Critique initialement publiée sur CloneWeb.net


En France, le bistrot de quartier est une institution, presque un cliché. La version espagnole n’est pas en reste. Le bar hispanique est vieillot, au sol souvent couvert de papiers gras (et de mégots jusqu’à il n’y a pas si longtemps) et on y parle fort. Pourtant, il y demeure une atmosphère chaleureuse, la plupart du temps grâce à un propriétaire jovial, curieux et serviable. On peut y manger des churros gras dès potron minet, des tartines grillées à la purée de tomates et à l’huile d’olive et y boire du café sous toutes ses formes. En journée, les verres de bières se mettent à remplacer la caféine mais, dans tous les cas, c’est un lieu qu’on fréquente avec plaisir.


Alors quoi de plus normal que de faire d’un bar du centre de Madrid le coeur d’un des films les plus couillus de ce début d’année ?


« El Bar » puisque c’est son titre original s’ouvre sur un long plan-séquence à un carrefour. On y suit une jeune femme au téléphone, elle croise un clochard, la caméra revient sur elle pour repartir sur d’autres personnages. Ils ont tous un point commun : ils vont tous finir dans le bar du film, et s’y retrouver coincés. En effet, l’un des protagonistes va se faire abattre dès qu’il aura mis le pied dehors. Pourquoi ? C’est toute la question que pose la première partie du récit, après avoir introduit une galerie de personnages hauts en couleurs dont la patronne du bistrot, son employé, la jeune femme du téléphone qui cherche un chargeur ou encore un hipster à barbe casque vissé sur les oreilles.


Vous l’aurez compris, le premier acte de ce Pris au Piège est comme l’indique son titre français un huis clos façon bunker dans lequel des personnages très opposés et forts de caractère comme les aime Alex de la Iglesia vont devoir apprendre à cohabiter. Le réalisateur s’efforce de maintenir un rythme tendu, avec différents rebondissements et sans jamais verser dans la facilité, donnant à son histoire des échos très actuels puisque les protagonistes évoquent rapidement le terrorisme. Comme dans L’Ange exterminateur de Luis Buñuel, source d’inspiration avouée du réalisateur, les personnages vont révéler leur noirceur jusqu’à ce que le récit parte complétement en vrille.

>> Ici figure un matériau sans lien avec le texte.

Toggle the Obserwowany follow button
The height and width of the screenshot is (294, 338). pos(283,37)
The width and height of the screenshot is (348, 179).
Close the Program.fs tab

Le réalisateur de Balade Triste de la Trumpeta aime faire partir ses histoires dans tous les sens et leur offrir des chapitres finaux démesurés par rapport à leur point de départ. Souvenez-vous du final de Balade Triste tourné à la « Valle de los Caídos » sur une croix géante à la gloire de Franco. El Bar ne déroge pas à cette règle puisque le récit bascule dans le film de monstre dans une dernière partie tournée dans un égout, rappelant à petite échelle le Blade 2 de Guillermo del Toro, mais où la créature se révèle être ici un humain.


El Bar ne déroge pas aux autres habitudes du réalisateur qui livre un film parsemé d’humour, souvent corrosif, et sans jamais prendre de pincettes. S’il est moins dingue qu’un Zugarramurdi, moins impressionnant qu’un Balade Triste, le film vaut surtout pour son rythme effréné qui plairait à un Edgar Wright et à ses incroyables personnages. Si le réalisateur peine à sa sortir ses films en France (Un Jour de Chance a mis un an à nous parvenir, Mi Gran Noche est apparu sans tambour ni trompette sur Netflix), ce n’est pas pour autant qu’il faut passer à coté. Pris au Piège se révèle tout simplement être l’un des meilleurs divertissements de ces derniers mois.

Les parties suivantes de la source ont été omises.